Validity of the findings

+ statistically sound data
+ the conclusion is reproducible
+ the presented DCE tool-kit seems to be highly-developed and the conclusion is reproducible

Additional comments

+ the presented software seems to be an alternative to the MR-system implemented image-processing software, which is (license!) very expensive.
+ the presented example of mamma-tumor-perfusion is very impressive. Is the production of such a perfusion map a highly time-consuming process? How about archiving these maps in a PACS system?

·

Basic reporting

See general comments

Experimental design

See general comments

Validity of the findings

See general comments

Additional comments

SUMMARY: A software package is described that analyzes Dynamic Contrast Enhanced MRI data for biomedical imaging purposes. Software exists, but is not open source, slow, properly validated, complex and not flexible. A new software is introduced that uses Julia, a novel programing language, that is claimed to be simple and communicates well with Matlab, a closed source package often used by researchers. They implemented a couple of DCEMRI models and implement fitting routines in a straightforward fashion. the result is quantitative maps that can be used to infer tissue properties. The method is explained with many equations. The software is validated using the recent DCEMRI digital phantom data made available by the QIBA group from RSNA. The software is shown to be QIBA compliant. Furthermore a a single breast MR from one breast is used as an example. It claims to be open source, portable, faster.

Comment.

1. This is a highly technical paper that may not be suitable to this journal. Readers would be interested in using the software, but not in how it is working.
2. The open source model for this software is not clear. It is now living in the GitHub maintained by the first author. This is not going to work in the future. How can one be sure that the software remains QIBA compliant?
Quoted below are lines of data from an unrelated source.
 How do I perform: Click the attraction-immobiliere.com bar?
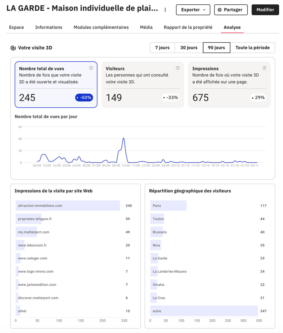[68, 206]
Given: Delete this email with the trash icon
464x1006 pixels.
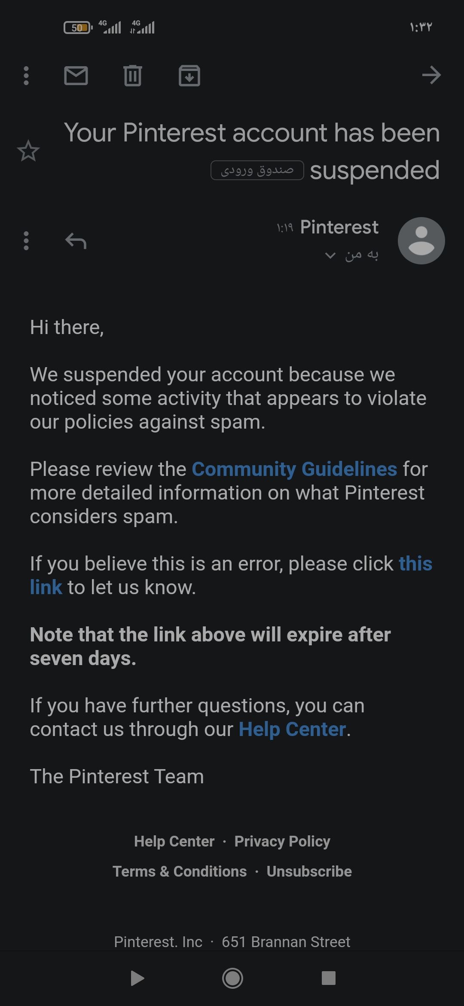Looking at the screenshot, I should (133, 76).
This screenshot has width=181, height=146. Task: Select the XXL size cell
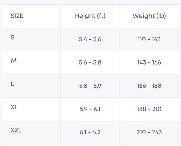[16, 130]
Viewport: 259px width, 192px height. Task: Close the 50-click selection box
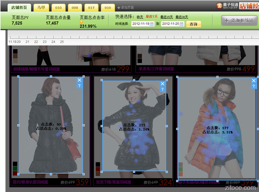click(x=79, y=80)
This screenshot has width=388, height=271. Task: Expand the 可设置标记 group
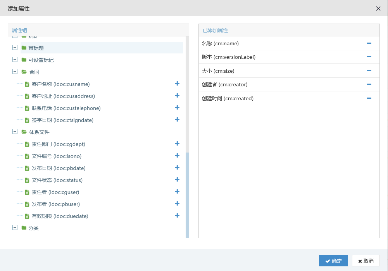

How about problem reporting? Either one should setup a community or hook up to an existing community. See e.g. VTK/ITK from Kitware, or Slicer. Can this journal also host software?
3. The claim of speed is not exactly clear. The tests lack information about hardware, so it is unclear how results can be compared.
4. Speed is even more strongly dependent on the implementation of DCE analysis. The authors chose straightforward implementation of DCE analysis methods, like deconvolution. This is notoriously slow. Other methods are available in literature (e.g. matrix based) that are much faster. Probably requires a decision to go for speed or ''simplicity''.
5. The T1 relaxation is estimated by assuming a known MR signal model (e.q. 1). This is known to fail for the regular clinical sequences. They just do no fit these standard gradietn echo modesl. How are the parameters derived? Are there other signals models? How should these parameters be derived?
6. The method assumes the availability of a mask. How is that created? Is that available as well?
7. The clinical breast MR example is highly unrealistic. It is an MR exam of a single breast and extremely slow. Most likely because the authors selected a sequence in which the signal model does behave as Eq. 1. As I commented in 5, that is not realistic. Regular breast MR should be at least 1 mm in resolution, span both breasts and run under 90 seconds. In that case you will have to use faster sequences, that definitely not fit the Eq.1 model.
8. The breast MR is a mere example and not in any way a validation of the method. There is no reference standard, no comparison.